All’inizio dell’Ottocento l’anfora fu trasferita a Torino nella residenza di Camillo Borghese e, nel 1814, durante il viaggio di ritorno a Roma, fu sequestrata all'isola d'Elba da Napoleone insieme con la Paolina canoviana. Nel reclamarne la restituzione, Camillo Borghese sostenne che "il vaso di porfido era stimato da Winckelmann duemila zecchini”: dichiarazione fantastica essendo l'esecuzione del vaso stesso posteriore di un ventennio alla morte dello storico dell’arte tedesco, ma che testimonia dell'alto grado di apprezzamento di cui l'oggetto godeva presso i contemporanei (Faldi 1954, p. 55).

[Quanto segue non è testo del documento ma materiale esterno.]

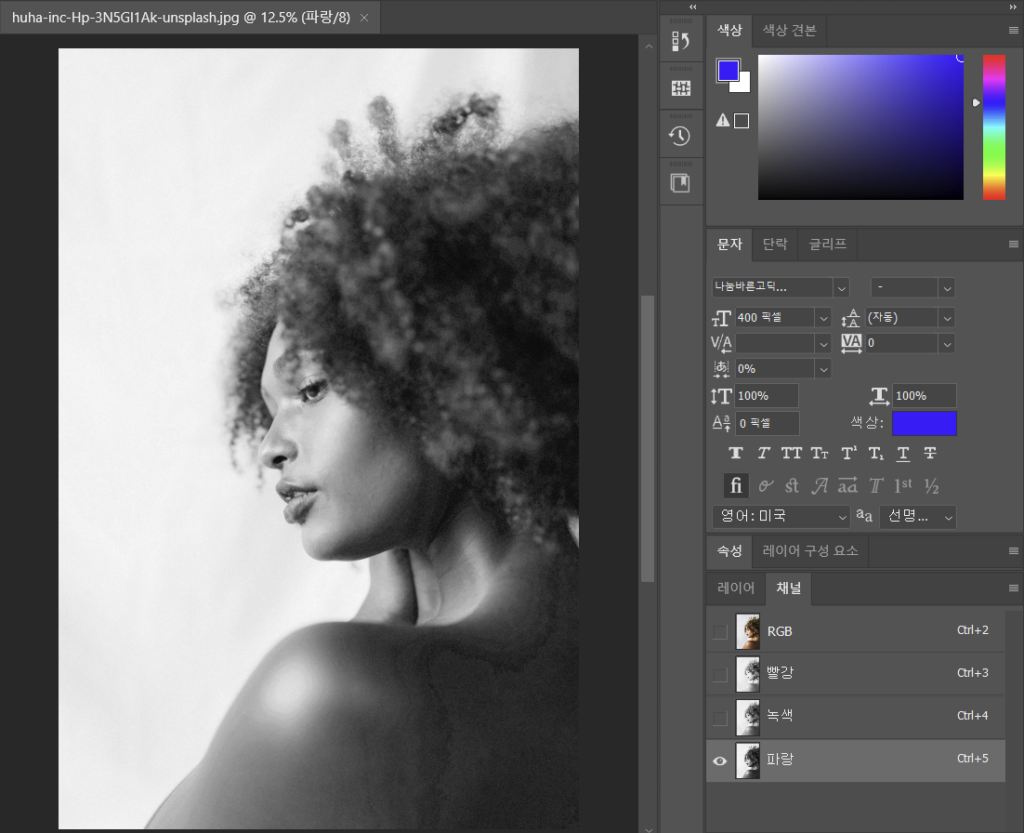
Task: Click the out-of-gamut warning triangle
Action: point(723,120)
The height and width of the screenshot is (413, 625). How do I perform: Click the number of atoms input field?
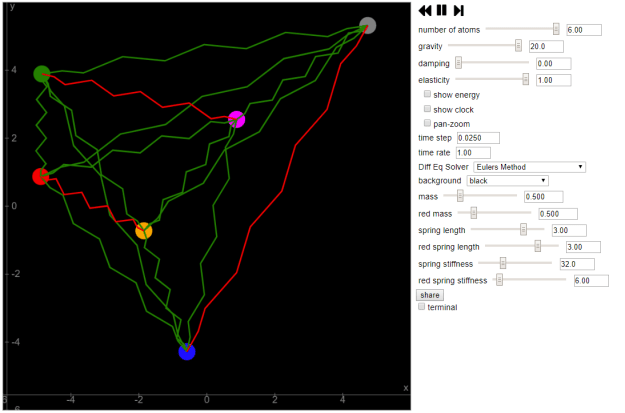tap(581, 30)
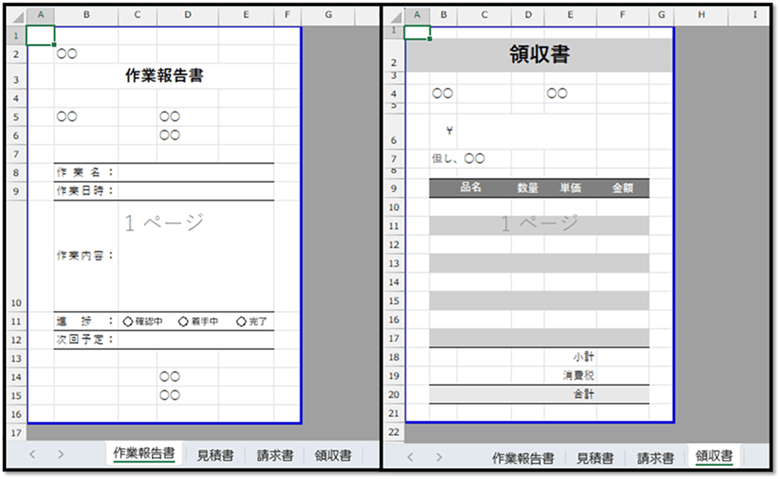Select row 22 header

[x=393, y=431]
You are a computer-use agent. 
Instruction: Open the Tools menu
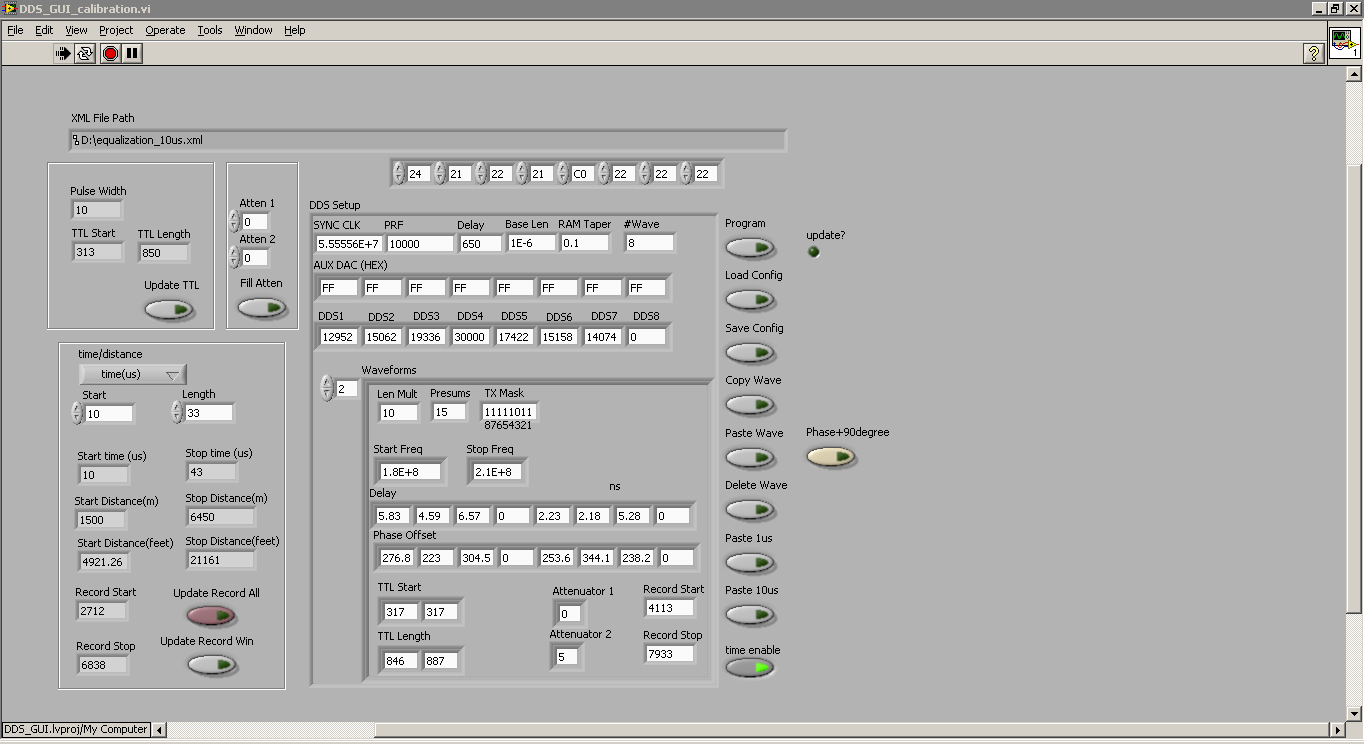click(x=209, y=30)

Descritto come opera del Grandjacquet da Lamberti e Visconti nella Stanza di Paride (1796, II, p. 99), Nibby (1832, pp. 94-95) e Platner (III, 3, 1842, p. 249) lo ricordano, senza indicazione d'autore, nella galleria del pianterreno. Il Venturi (1893, p. 33) lo disse eseguito su disegno del Canina, seguito da De Rinaldis (1935, p. 10) che lo dichiarò del primo Ottocento. Successivamente (1948, p. 17) lo stesso lo indicava invece come eseguito nel 1787 su disegno e con la direzione del Grandjacquet; altrettanto riferiva Della Pergola (1951, p. 10).